Hylas, chargé d'une urne d'airain, va chercher l'eau qui
doit rafraîchir Hercule et le fier Télamon tous
deux compagnons d'armes, tous deux assis toujours à la
même table. Bientôt il découvre une source au
pied de la colline où croissent en abondance des plantes
odoriférantes, la chélidoine azurée, la
verte ariante, le sélinum fleuri, et l'agrostis
tortueux.
Au sein des ondes se jouaient des Nymphes folâtres,
divinités redoutées des laboureurs, Eunico, Molis
et Nichéa au regard doux comme le printemps.

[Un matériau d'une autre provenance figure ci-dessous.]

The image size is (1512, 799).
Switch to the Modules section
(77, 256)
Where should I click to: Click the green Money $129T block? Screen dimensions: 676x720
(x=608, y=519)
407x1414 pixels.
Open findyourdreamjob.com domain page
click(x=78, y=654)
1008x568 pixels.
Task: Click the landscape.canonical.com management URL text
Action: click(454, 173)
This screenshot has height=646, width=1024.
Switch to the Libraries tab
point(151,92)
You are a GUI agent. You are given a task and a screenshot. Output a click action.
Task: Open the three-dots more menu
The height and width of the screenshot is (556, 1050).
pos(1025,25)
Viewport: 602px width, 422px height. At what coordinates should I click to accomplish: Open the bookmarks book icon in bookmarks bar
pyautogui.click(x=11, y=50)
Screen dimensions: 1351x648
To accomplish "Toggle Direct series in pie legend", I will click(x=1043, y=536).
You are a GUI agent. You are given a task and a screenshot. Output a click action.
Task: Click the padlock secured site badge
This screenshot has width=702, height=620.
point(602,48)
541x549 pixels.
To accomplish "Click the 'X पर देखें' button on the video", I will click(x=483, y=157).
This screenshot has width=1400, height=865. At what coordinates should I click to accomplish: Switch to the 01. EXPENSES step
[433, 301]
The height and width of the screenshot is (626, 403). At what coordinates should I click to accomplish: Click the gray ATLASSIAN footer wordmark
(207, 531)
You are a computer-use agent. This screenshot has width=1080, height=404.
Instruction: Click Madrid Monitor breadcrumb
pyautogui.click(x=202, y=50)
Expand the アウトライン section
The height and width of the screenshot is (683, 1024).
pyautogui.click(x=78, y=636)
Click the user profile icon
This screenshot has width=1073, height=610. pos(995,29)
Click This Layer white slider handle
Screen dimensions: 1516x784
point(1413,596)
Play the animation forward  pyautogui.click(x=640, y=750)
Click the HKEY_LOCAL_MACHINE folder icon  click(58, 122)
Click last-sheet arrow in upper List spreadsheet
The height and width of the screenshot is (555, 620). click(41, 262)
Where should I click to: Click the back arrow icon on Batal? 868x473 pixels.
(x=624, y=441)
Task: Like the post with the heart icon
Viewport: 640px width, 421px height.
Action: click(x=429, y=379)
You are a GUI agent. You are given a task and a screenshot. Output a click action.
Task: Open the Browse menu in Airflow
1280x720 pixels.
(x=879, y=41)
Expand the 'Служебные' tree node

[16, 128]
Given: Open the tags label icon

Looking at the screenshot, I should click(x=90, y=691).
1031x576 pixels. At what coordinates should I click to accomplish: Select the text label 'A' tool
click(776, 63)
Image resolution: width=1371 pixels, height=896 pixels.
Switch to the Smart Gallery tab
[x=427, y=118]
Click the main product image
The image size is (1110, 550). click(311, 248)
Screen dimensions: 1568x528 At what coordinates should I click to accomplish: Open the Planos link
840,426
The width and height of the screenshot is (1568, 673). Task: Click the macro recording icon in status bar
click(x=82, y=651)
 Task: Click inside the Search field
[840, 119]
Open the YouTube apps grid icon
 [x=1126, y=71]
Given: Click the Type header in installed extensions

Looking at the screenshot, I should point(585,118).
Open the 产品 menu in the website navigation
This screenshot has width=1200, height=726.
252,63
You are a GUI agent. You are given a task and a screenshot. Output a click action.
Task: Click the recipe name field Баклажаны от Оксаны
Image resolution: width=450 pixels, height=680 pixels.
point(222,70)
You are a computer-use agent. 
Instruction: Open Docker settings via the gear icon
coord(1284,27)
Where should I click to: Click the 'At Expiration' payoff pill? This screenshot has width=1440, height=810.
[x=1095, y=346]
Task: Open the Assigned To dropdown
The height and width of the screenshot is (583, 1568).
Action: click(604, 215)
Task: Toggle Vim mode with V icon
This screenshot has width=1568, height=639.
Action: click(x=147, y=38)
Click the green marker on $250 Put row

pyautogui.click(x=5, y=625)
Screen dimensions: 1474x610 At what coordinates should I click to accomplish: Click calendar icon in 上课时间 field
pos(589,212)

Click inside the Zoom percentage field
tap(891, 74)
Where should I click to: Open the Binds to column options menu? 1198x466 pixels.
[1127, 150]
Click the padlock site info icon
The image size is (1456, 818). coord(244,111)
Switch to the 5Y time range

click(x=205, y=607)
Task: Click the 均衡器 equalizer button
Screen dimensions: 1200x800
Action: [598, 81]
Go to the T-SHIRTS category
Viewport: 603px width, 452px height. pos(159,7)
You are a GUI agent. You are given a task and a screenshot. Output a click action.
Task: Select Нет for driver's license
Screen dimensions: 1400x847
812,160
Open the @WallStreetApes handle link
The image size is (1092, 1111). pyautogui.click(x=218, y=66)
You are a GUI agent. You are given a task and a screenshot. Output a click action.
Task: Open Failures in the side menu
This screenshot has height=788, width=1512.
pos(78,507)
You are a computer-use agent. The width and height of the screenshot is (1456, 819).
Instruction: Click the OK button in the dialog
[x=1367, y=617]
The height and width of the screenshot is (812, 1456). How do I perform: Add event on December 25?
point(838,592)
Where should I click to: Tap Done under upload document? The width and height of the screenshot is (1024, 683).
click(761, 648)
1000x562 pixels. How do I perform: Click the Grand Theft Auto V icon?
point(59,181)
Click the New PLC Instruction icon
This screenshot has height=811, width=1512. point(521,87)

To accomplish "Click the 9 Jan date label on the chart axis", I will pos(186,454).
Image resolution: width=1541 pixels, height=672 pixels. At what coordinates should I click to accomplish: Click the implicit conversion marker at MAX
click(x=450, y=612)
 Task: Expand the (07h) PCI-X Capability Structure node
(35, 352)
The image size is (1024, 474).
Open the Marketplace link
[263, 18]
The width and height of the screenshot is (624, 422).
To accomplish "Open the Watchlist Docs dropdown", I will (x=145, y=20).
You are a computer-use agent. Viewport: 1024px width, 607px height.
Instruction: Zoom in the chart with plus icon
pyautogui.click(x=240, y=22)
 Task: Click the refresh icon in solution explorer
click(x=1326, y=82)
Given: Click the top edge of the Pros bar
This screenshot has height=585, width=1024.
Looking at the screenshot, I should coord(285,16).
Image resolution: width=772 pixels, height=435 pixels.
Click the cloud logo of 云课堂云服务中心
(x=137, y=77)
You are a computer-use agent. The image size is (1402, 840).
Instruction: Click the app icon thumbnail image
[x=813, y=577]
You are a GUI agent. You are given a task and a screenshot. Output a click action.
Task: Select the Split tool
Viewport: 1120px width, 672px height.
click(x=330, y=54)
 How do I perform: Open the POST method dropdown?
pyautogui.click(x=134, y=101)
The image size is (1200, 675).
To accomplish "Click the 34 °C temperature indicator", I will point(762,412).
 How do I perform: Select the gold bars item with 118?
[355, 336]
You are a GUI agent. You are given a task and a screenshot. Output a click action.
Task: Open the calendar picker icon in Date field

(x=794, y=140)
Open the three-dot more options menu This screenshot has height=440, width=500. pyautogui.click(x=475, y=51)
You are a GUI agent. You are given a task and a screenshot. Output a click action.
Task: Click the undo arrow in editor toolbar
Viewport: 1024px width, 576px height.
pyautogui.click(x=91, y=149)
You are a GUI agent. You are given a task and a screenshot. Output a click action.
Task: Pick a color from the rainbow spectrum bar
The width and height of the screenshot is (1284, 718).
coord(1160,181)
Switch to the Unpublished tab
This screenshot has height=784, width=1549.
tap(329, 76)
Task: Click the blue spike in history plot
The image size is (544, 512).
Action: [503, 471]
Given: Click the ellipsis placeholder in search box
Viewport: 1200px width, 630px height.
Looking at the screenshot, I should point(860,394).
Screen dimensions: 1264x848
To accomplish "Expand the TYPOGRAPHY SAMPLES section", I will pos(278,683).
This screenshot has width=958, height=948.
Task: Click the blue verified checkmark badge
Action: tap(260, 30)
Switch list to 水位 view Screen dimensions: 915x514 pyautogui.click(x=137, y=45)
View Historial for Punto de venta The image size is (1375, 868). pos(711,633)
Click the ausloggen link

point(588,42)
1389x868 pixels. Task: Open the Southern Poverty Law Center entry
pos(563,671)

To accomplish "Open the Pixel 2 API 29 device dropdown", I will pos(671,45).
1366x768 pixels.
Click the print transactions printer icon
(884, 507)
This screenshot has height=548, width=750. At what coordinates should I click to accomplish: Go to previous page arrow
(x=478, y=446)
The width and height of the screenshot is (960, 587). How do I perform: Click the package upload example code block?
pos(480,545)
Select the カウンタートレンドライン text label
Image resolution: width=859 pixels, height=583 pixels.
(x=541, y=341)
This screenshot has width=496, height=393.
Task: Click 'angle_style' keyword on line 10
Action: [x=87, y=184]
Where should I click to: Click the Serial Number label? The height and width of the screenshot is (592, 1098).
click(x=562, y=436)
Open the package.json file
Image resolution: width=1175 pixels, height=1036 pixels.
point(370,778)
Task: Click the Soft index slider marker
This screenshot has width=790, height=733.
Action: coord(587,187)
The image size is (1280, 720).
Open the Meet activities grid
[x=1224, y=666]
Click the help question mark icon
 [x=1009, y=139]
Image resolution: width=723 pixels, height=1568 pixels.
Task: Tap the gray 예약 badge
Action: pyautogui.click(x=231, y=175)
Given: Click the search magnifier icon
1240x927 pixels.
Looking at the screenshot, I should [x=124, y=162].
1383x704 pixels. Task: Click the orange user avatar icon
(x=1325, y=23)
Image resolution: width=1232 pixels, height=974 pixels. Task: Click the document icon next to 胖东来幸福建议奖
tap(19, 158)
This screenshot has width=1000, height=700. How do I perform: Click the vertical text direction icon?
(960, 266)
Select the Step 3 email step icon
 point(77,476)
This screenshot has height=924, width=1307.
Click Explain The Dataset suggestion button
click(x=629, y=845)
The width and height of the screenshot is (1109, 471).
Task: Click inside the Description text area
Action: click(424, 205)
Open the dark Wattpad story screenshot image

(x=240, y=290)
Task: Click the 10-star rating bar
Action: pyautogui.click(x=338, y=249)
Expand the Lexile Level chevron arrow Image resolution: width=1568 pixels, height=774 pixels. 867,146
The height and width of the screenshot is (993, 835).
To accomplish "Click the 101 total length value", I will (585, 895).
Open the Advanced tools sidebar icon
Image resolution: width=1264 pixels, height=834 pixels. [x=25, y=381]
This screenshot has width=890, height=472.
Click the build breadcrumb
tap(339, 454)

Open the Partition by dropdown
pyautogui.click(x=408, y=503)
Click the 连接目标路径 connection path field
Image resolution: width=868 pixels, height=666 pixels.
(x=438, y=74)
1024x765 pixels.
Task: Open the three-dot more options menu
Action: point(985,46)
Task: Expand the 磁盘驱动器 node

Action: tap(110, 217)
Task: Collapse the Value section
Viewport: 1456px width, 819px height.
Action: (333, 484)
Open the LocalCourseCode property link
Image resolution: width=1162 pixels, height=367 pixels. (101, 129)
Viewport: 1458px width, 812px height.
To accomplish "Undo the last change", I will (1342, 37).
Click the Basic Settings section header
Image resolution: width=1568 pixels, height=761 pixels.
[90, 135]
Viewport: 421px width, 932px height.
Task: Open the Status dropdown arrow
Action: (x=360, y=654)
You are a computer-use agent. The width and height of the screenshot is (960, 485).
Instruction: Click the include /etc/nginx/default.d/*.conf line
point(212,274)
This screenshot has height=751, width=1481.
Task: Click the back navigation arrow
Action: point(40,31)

Déjà l'élève d'Hercule avait
approché l'urne au vaste contour, déjà
penché sur les bords de la source, il la plongeait dans
l'eau frémissante, quand brûlant pour lui d'un
amour violent, les trois Nymphes le saisissent par la main et
l'entraînent au fond des ondes dont sa chute ternit un
instant la limpidité : telle une étoile se
détachant du ciel tombe dans la mer, et alors le pilote
s'écrie : « Aux voiles, matelots ! partons, les
vents sont favorables.»
Cependant les Nymphes consolaient par de douces paroles le jeune
enfant qu'elles tenaient sur leur genoux et qui fondait en
larmes. Mais Hercule, troublé de l'absence de son ami,
prend son arc recourbé comme celui d'un Scythe, la massue
dont son bras est toujours armé, et court à sa
recherche. Trois fois d'une voix forte il appela Hylas, trois
fois Hylas répondit, mais sa voix arriva faible à
travers les ondes, et quoique près, elle paraissait
lointaine. Comme un lion à flottante crinière,
qui, altéré de sang, a entendu un faon crier au
loin sur la montagne, s'élance de sa tanière,
croyant déjà saisir une proie assurée ; tel
Hercule, cherchant le jeune Hylas, errait dans des
déserts hérissés de ronces, et parcourait
d'un pas rapide un immense pays.
Qu'on souffre quand on aime ! Que de montagnes il franchit ! Que
de forêts il traversa, oubliant et Jason et ses nobles
projets !
Le navire se prépare à lever l'ancre ; au milieu
de la nuit, les voiles sont prêtes à être
livrées aux vents, on n'attendait plus qu'Alcide qui,
furieux, errait partout sans repos et sans fruit ; un dieu
barbare irritait les douleurs de son cœur
ulcéré.
Ainsi le bel Hylas fut mis au rang des Immortels.
Cependant les héros grecs osent verser sur le fils d'Amphitryon des reproches déshonorants, ils l'accusent d'avoir déserté le navire Argo et ses trente rangs de rameurs. Mais lui vint les rejoindre par terre à Colchos, et jusqu'au Phase inhospitalier.